**WRITTEN PROBLEM 1**
Please turn the records into a Markdown table with the columns "Row" and "Line", starting with the first line of the records and going on through the line that contains "Looking at the". Leave out blank lines.
**WRITTEN PROBLEM 2**
Go on with the adventure text from where it stops.

-- Start DOCUMENT --

After the players all have their brand-new characters all created and equipped you can role-play a few of their attempts to find adventure – attempts that will all fail.  Ask the players where they go and what they’re looking for and allow them to visit several places in the city they are starting from.  At least twice they will get a glimpse of a man in his forties who is dressed in deep green and brown robes who will nod or smile at them as they enter or leave a building (you can give one or two of the more perceptive characters a roll to realize they have seen the man before that day).  Have them visit one more inn or tavern looking for work before they become too discouraged to search further.

It’s been a long, fruitless search today.  No matter where you look, people looking for help want adventurers with more experience than you have.  A few did seem interested in your help, but it quickly became clear that the help they wanted would probably be a one-way trip for you.  As you head down a main street, unsure of what to do next, a now-familiar man comes out of an alchemy shop and pauses when he sees you.  He chuckles to himself and approaches your group.  “Nobody looking for help from youngsters today?”  It’s the man dressed in deep green and brown robes that you’ve seen a few times today, now carrying some kind of package wrapped in brown paper and wrapped closed by some green ribbons.

The man is Twillington, a high level mage.  If the players are friendly enough he will invite them to a nearby tavern and buy them a round of drinks.  Twill talks with them about what they’re hoping to do, what (if any) experience they have already, and eventually offers to help them out with a simple job.

Twillington looks around at all of you, and taps his fingers on the small package he’s been carrying.  “I have an old friend who is currently staying in a small village named Asterview about a two day journey from here.  I was going to travel there to take him a package, but it may be uncomfortable for him to see me at the moment and he won’t be completely happy with me for delivering the package to him.  If you would deliver the package for me it would save us both some embarrassment, and Lefwynn may be able to help find you some work.  There’s no need to return to the city after you complete your trip, if you’re careful you will probably have an easier time adventuring away from the city until you’re a lot more experienced.”

Twillington reaches into the folds of his robe and pulls out some dust of some sort that he sprinkles onto the package, mumbles a few words, and his fingers dance over the ribbons until they briefly glow before returning to normal.

“There, that should help protect it a bit.  It would be a very bad idea for anybody but Lefwynn to unwrap the package.”

-- End DOCUMENT --
-- Start GIVEN INFORMATION --

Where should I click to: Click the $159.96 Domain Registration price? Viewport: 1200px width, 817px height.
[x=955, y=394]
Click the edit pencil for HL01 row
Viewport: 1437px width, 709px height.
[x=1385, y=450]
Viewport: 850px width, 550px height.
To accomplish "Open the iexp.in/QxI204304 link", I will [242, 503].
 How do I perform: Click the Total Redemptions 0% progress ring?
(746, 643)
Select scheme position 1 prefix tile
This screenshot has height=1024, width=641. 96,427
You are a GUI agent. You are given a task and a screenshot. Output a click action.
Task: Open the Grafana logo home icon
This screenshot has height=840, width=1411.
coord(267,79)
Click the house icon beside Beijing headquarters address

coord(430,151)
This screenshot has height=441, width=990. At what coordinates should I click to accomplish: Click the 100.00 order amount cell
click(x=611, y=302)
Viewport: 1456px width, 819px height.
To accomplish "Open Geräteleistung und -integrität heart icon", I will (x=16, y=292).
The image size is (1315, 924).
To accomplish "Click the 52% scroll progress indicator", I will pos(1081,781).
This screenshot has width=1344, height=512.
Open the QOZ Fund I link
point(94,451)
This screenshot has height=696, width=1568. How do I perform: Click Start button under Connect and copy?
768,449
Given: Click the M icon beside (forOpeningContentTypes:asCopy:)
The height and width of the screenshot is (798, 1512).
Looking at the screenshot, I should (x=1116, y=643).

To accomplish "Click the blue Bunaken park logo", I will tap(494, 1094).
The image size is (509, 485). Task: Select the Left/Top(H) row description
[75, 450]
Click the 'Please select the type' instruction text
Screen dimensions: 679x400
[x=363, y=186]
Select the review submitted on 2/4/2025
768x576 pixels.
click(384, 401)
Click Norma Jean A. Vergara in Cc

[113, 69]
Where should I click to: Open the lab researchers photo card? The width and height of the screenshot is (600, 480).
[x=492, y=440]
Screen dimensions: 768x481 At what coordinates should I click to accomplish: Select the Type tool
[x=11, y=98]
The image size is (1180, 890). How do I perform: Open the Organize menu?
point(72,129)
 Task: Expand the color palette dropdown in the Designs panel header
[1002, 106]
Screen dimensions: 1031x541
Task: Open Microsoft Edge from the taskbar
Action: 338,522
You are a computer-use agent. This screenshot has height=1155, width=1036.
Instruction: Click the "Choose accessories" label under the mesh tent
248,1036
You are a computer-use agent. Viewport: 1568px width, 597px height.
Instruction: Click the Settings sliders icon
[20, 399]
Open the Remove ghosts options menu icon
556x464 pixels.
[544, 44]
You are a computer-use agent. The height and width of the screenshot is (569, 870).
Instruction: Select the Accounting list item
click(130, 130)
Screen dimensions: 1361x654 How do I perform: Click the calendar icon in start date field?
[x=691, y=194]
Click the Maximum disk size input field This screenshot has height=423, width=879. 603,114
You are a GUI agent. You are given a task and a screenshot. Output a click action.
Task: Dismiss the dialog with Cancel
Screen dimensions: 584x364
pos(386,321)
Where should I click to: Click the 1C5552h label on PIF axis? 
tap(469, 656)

-- End GIVEN INFORMATION --

**FINAL RESULT 1**
| Row | Line |
|---|---|
| 1 | Where should I click to: Click the $159.96 Domain Registration price? Viewport: 1200px width, 817px height. |
| 2 | [x=955, y=394] |
| 3 | Click the edit pencil for HL01 row |
| 4 | Viewport: 1437px width, 709px height. |
| 5 | [x=1385, y=450] |
| 6 | Viewport: 850px width, 550px height. |
| 7 | To accomplish "Open the iexp.in/QxI204304 link", I will [242, 503]. |
| 8 |  How do I perform: Click the Total Redemptions 0% progress ring? |
| 9 | (746, 643) |
| 10 | Select scheme position 1 prefix tile |
| 11 | This screenshot has height=1024, width=641. 96,427 |
| 12 | You are a GUI agent. You are given a task and a screenshot. Output a click action. |
| 13 | Task: Open the Grafana logo home icon |
| 14 | This screenshot has height=840, width=1411. |
| 15 | coord(267,79) |
| 16 | Click the house icon beside Beijing headquarters address |
| 17 | coord(430,151) |
| 18 | This screenshot has height=441, width=990. At what coordinates should I click to accomplish: Click the 100.00 order amount cell |
| 19 | click(x=611, y=302) |
| 20 | Viewport: 1456px width, 819px height. |
| 21 | To accomplish "Open Geräteleistung und -integrität heart icon", I will (x=16, y=292). |
| 22 | The image size is (1315, 924). |
| 23 | To accomplish "Click the 52% scroll progress indicator", I will pos(1081,781). |
| 24 | This screenshot has width=1344, height=512. |
| 25 | Open the QOZ Fund I link |
| 26 | point(94,451) |
| 27 | This screenshot has height=696, width=1568. How do I perform: Click Start button under Connect and copy? |
| 28 | 768,449 |
| 29 | Given: Click the M icon beside (forOpeningContentTypes:asCopy:) |
| 30 | The height and width of the screenshot is (798, 1512). |
| 31 | Looking at the screenshot, I should (x=1116, y=643). |

**FINAL RESULT 2**
The party will probably ask how much they’ll get paid for the trip, which will totally amuse Twillington.  He will ask them how much they think it should be worth, and allow them to try and talk him into a price.  The most he will pay is 3 gold per character.  He will also stress that Lefwynn will probably be upset at first, but will eventually thank and reward the party as well.

Twillington will then draw them a rudimentary map that shows them following a main road out of town and turning off onto a smaller road that passes between two large maple trees that always have red leaves.  He insists that the trip should only take them two days, and suggest they have travelling gear (backpacks, sleeping bags, flint and steel, and a few days of rations).

Once the party agrees to the task he ask who will carry the package.

Twillington hands you the package.  “Any of you can carry this at any time, just don’t try to open it.”  That said, Twillington reaches into the folds of his robes and pulls out a small bag that he drops on the table.  “Here are a few treats for the road.  I always like to carry a few gumdrops for when my mouth gets dry.”  

Details on the bag will follow tomorrow.

Twill will stay his good-byes, bow to the party, wish them well, and head off.  The party is on their own from here:

Design 01 – The MacGuffin

Our party of intrepid adventurers is on a mission, heading to our small, as-yet unnamed village or town (more on that later).  A few hours before they reach the village they spot a large raven flying overhead.

As you watch, the raven circles about as if searching for something, flying around in small circles.  All at once the raven changes direction, having clearly spotted whatever it was searching for.  It flies down towards a large tree about thirty yards away, landing on one of the branches.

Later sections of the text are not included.